__SET EXERCISE__:
Reproduce the rows below word for word, from the first row through the line containing "coord(65,490)", and include that line.
================================
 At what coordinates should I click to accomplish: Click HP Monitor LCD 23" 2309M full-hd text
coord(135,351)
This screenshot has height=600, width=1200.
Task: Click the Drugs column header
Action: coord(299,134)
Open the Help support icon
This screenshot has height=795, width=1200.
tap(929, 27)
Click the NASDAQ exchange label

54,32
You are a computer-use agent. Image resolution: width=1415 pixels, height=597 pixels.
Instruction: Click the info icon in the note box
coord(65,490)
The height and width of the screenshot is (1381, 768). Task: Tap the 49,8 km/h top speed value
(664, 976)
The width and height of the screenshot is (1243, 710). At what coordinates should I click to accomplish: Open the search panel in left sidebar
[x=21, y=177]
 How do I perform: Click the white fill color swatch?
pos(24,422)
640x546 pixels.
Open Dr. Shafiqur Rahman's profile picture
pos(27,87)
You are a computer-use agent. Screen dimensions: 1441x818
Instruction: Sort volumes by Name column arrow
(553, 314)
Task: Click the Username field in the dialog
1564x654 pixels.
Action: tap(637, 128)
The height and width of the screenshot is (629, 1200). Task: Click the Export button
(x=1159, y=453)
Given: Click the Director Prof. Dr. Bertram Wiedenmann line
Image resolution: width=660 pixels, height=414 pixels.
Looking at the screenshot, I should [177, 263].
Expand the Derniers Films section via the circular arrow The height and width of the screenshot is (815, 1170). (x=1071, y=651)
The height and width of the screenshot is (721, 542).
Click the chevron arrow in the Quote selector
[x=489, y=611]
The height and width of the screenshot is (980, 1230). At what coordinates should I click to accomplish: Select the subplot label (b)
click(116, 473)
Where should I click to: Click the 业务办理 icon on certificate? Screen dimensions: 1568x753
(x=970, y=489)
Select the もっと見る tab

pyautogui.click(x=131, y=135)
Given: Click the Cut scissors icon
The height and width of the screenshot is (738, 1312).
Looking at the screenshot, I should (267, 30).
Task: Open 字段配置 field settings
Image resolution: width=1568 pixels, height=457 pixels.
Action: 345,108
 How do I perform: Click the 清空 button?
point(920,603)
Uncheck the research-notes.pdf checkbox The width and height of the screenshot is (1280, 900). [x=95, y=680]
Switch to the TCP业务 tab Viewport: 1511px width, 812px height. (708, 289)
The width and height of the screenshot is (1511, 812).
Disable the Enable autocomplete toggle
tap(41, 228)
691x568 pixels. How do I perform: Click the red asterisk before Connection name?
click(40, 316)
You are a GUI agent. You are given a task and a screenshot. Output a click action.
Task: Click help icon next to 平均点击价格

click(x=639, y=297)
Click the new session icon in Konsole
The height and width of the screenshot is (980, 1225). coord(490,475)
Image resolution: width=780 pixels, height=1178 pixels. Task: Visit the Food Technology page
================================
__COMPLETED EXERCISE__:
 At what coordinates should I click to accomplish: Click HP Monitor LCD 23" 2309M full-hd text
coord(135,351)
This screenshot has height=600, width=1200.
Task: Click the Drugs column header
Action: coord(299,134)
Open the Help support icon
This screenshot has height=795, width=1200.
tap(929, 27)
Click the NASDAQ exchange label

54,32
You are a computer-use agent. Image resolution: width=1415 pixels, height=597 pixels.
Instruction: Click the info icon in the note box
coord(65,490)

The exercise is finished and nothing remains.